From early 2007 until 2010, a 54 service also ran through Freshbrook from Wootton Bassett through the town centre and on to Wroughton, every 20 minutes.

Freshbrook is also served by Swindon's Bus Company operating a service for schoolchildren to travel to Ridgeway School in Wroughton. This is the No.154 which makes one journey in each direction on school days.

Education 
Freshbrook has one school, Millbrook Primary School, which had 329 pupils in July 2022. From 1988 a second primary school, Windmill Hill, was housed in a prefabricated building; as the local birth rate fell, in 2008 the building was closed and the school was merged with the school previously called Freshbrook School to form Millbrook. The Windmill Hill school building was destroyed by fire in 2011 in a suspected arson. A Church of England primary school, Oliver Tomkins, is nearby in Toothill.
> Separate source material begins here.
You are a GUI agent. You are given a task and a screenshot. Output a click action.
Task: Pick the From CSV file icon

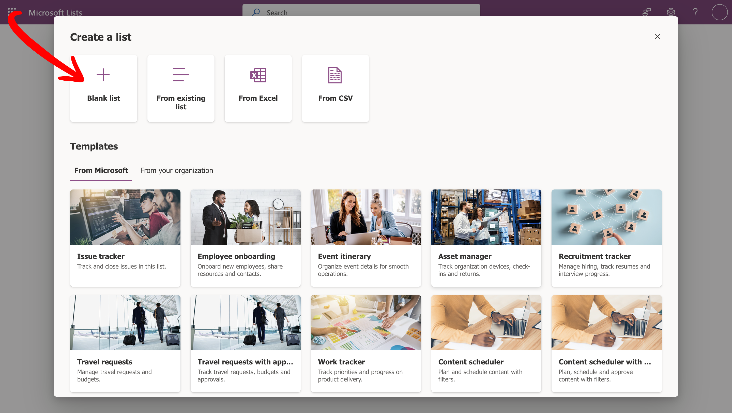tap(335, 75)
For secondary education, pupils from Freshbrook can attend Lydiard Park Academy (which is in nearby Grange Park), Bradon Forest School at Purton, or the Ridgeway School and Sixth Form College at Wroughton.

Leisure and recreation 
The West Swindon district centre in Westlea is just north-east of Freshbrook. On the site are the Link Centre which has a swimming pool, national-size ice rink, other sports facilities and a library; also an Asda supermarket and other retail outlets.

Representatives 
Freshbrook, along with Grange Park and part of Toothill, elects three councillors for the Lydiard and Freshbrook ward of Swindon Borough Council, a unitary authority. Freshbrook forms part of the parliamentary constituency of South Swindon.

At the 2011 census, the population of the electoral ward (then called Freshbrook and Grange Park, with slightly different boundaries) was 9,889.